### [Required action]
Scan the data below and pick out the lines containing the word "width".

[Records shown — start]

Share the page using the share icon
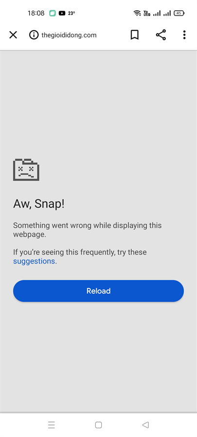 [161, 35]
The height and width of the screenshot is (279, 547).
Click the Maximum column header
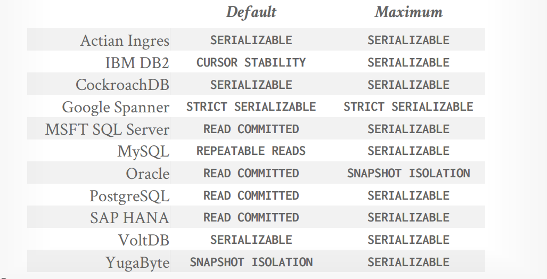click(409, 12)
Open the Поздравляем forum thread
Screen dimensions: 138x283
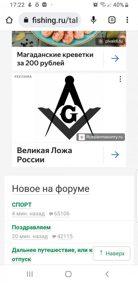[31, 228]
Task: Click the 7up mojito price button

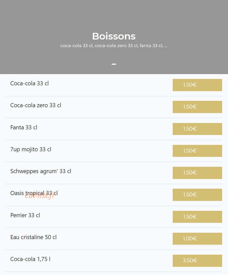Action: tap(197, 151)
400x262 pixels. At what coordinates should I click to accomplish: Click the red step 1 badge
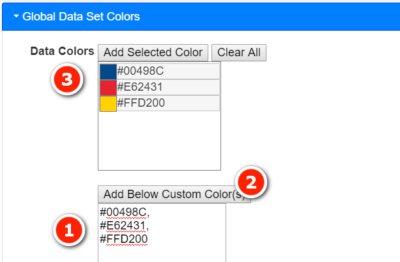click(69, 230)
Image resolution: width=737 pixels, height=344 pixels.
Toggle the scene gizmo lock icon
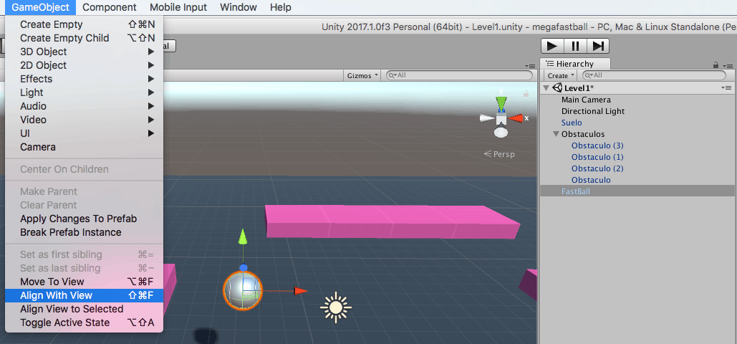[526, 94]
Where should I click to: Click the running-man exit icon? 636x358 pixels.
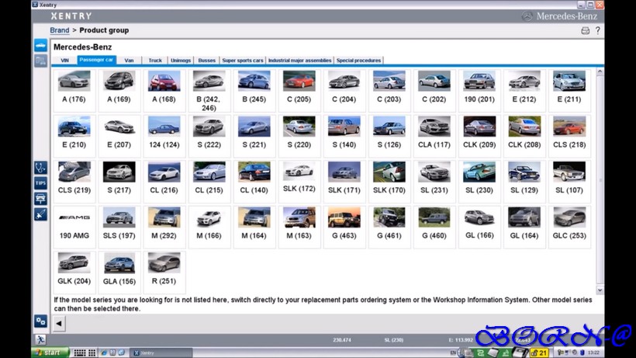click(x=40, y=339)
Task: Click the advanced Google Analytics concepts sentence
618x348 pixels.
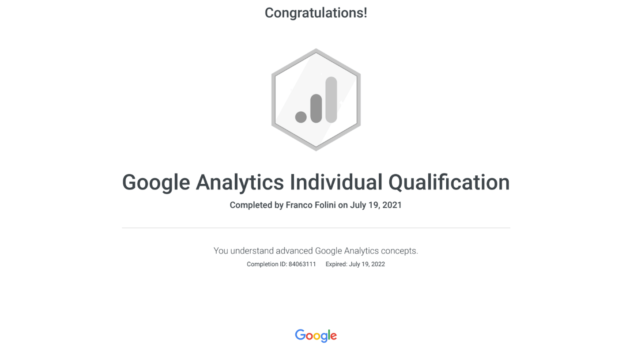Action: (x=316, y=251)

[Records shown — finish]

### [Answer area]
The height and width of the screenshot is (279, 547).
Image resolution: width=737 pixels, height=344 pixels.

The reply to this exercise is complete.